Typhi. Didapatkan icterus pada sklera terjadi pada kondisi berat.
6) B4 (Blader)
Pada kondisi berat akan didapatkan penurunan urin output respon dari
penurunan curah jantung.
7) B5 (Bowel)
a) Inspeksi :
 Lidah kotor berselaput putih dan tepi hiperemis disertai
mistomatitis. Tanda ini jelas mulai Nampak pada minggu kedua
berhubungan dengan infeksi sistemik dan endotoksin kuman.
 Sering muntah
 Perut kembung
 Distensi abdomen
b) Auskultasi
Didapatkan penurunan bising usus kurang dari 5 kali per menit pada
minggu pertama dan terjadi kontipasi, serta selanjutnya meningkat
akibat diare.
c) Perkusi
Didapatkan suara timpani abdomen akibat kembung.
d) Palpasi
 Hepatomegaly dan splenomegaly. Pembesaran hati dan linfa
mengindikasikan infeksi yang mulai terjadi pada minggu kedua.
 Nyeri tekan abdomen merupaan tanda terjadinya perforasi dan
peritonitis.
8) B6 (Bone)
Respon sistemik akan menyebabkan maise. Kelemahan fisik umum dan
didapatkan kram otot ekstermitas. Pemeriksaan integument sering
didapatkan kulit menurun, muka tampak pucat, rambut agak kusam, dan
terpenting sering didapatkan tanda roseola (bitnik merah pada leher,
punggung dan paha). Roseola merupakan suatu nodul kecil sedikit
menonjol dengan diameter 2-4 mm berwarna merah, pucat, serta hilang
pada penekanan, lebih sering terjadi pada akhir minggu pertama dan awal
minggu kedua. Roseola ini merupakan emboli kuman dimana didalamnya
mengandung kuman salmonella dan terutama didapatkan di perut, dada, dan
terkadang bokong maupun bagian fleksor dari lengan atas (Muttaqin dan
sari, 2011).
h. Pemeriksaan Penunjang
1) Darah
Pada penderita demam tifoid bisa didapatkan anemia, jumlah leukosit
normal, bisa menurun atau meningkat.Penelitian oleh beberapa ilmuwan
mendapatkan bahwa hitung jumlah dan jenis leukosit serta laju endap darah
tidak mempunyai nilai sensitivitas, spesifisitas dan nilai ramal yang cukup
tinggi untuk dipakai dalam membedakan antara penderita demam tifoid atau
bukan, akan tetapi adanya leukopenia dan limfositosis relatif menjadi
dugaan kuat diagnosis typoid.
2) SGOT, SGPT
SGOT dan SGPT sering meningkat, tetapi akan kembali normal setelah
sembuh. Peningkatan SGOT dan SGPT ini tidak memerlukan penanganan
khusus.
3) Uji Widal
Titer 1/160 : masih dilihat dulu dalam 1 minggu ke depan, apakah ada
kenaikan titernya. Jika ada maka dinyatakan (+).Jika 1x pemeriksaan
langsung 1/320 atau 1/640,langsung dinyatakan (+) pada pasien dengan
gejala khas.

J. Diagnosa Keperawatan
1. Nyeri akut berhubungan dengan adanya abses ditandai dengan adanya
sikap protektif (SDKI 0077. Halaman 172).

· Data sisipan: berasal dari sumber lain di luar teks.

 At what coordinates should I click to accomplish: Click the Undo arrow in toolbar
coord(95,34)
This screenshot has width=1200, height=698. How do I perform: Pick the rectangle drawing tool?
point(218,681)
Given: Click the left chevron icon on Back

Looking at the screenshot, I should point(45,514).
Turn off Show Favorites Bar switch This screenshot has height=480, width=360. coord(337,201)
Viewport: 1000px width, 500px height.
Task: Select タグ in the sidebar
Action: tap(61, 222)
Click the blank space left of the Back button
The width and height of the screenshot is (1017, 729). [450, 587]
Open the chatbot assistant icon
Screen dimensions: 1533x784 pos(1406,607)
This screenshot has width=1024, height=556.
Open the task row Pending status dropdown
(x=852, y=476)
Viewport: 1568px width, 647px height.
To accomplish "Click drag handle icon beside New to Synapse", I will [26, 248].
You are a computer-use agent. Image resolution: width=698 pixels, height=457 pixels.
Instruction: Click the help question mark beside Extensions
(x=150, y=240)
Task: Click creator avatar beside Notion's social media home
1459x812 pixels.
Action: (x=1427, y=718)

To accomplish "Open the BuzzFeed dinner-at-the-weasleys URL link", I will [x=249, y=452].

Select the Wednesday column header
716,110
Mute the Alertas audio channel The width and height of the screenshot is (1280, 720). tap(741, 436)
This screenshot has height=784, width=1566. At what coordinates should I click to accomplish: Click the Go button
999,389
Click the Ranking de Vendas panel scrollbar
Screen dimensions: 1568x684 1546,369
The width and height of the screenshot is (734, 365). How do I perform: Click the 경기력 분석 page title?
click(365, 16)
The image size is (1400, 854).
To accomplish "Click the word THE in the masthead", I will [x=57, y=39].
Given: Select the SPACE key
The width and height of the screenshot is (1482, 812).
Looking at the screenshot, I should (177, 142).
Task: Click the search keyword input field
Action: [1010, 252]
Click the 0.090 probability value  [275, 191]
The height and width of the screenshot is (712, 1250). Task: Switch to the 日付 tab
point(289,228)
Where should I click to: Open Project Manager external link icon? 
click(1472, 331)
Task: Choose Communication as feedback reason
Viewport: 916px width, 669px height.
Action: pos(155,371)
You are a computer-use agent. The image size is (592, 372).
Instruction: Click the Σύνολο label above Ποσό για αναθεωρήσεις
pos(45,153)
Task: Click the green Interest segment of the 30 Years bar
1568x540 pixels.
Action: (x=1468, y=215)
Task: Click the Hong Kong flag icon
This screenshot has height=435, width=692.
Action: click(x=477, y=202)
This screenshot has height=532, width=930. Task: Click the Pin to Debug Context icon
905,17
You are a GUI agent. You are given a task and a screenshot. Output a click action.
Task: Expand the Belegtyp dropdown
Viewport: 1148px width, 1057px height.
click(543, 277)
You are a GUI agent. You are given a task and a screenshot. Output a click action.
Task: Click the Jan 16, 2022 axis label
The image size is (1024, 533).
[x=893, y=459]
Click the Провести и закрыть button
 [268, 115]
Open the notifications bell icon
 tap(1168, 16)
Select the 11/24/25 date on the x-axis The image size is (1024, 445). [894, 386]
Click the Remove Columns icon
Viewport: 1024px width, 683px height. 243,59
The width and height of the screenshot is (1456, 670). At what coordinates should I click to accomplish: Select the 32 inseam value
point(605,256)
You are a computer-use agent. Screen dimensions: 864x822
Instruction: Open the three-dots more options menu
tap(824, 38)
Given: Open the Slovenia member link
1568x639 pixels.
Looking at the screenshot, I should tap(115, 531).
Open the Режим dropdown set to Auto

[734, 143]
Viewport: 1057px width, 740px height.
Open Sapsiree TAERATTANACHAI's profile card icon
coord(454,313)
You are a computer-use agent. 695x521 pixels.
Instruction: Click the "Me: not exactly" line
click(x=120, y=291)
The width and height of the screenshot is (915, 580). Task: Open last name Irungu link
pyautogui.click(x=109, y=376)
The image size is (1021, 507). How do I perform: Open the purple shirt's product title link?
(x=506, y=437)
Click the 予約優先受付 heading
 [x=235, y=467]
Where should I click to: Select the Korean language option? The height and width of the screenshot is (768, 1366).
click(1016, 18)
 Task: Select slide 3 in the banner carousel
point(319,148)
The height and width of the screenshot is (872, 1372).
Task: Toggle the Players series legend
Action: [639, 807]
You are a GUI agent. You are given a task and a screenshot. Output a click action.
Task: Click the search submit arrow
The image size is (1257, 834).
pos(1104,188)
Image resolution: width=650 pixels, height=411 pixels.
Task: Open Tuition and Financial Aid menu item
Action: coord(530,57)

2. Defisit perawatan diri mandi, berpakaian dan toileting berhubungan dengan
kelemahan fisik ditandai dengan pasien menolak melakukan perawatan diri,
dan minat yang kurang (SDKI 0108. Halaman: 238).
3. Defisit Pengetahuan berhubungan dengan kurang terpapar informasi tentang
perawatan diri ditandai dengan sikap yang apatis (SDKI 0110. Halaman : 244).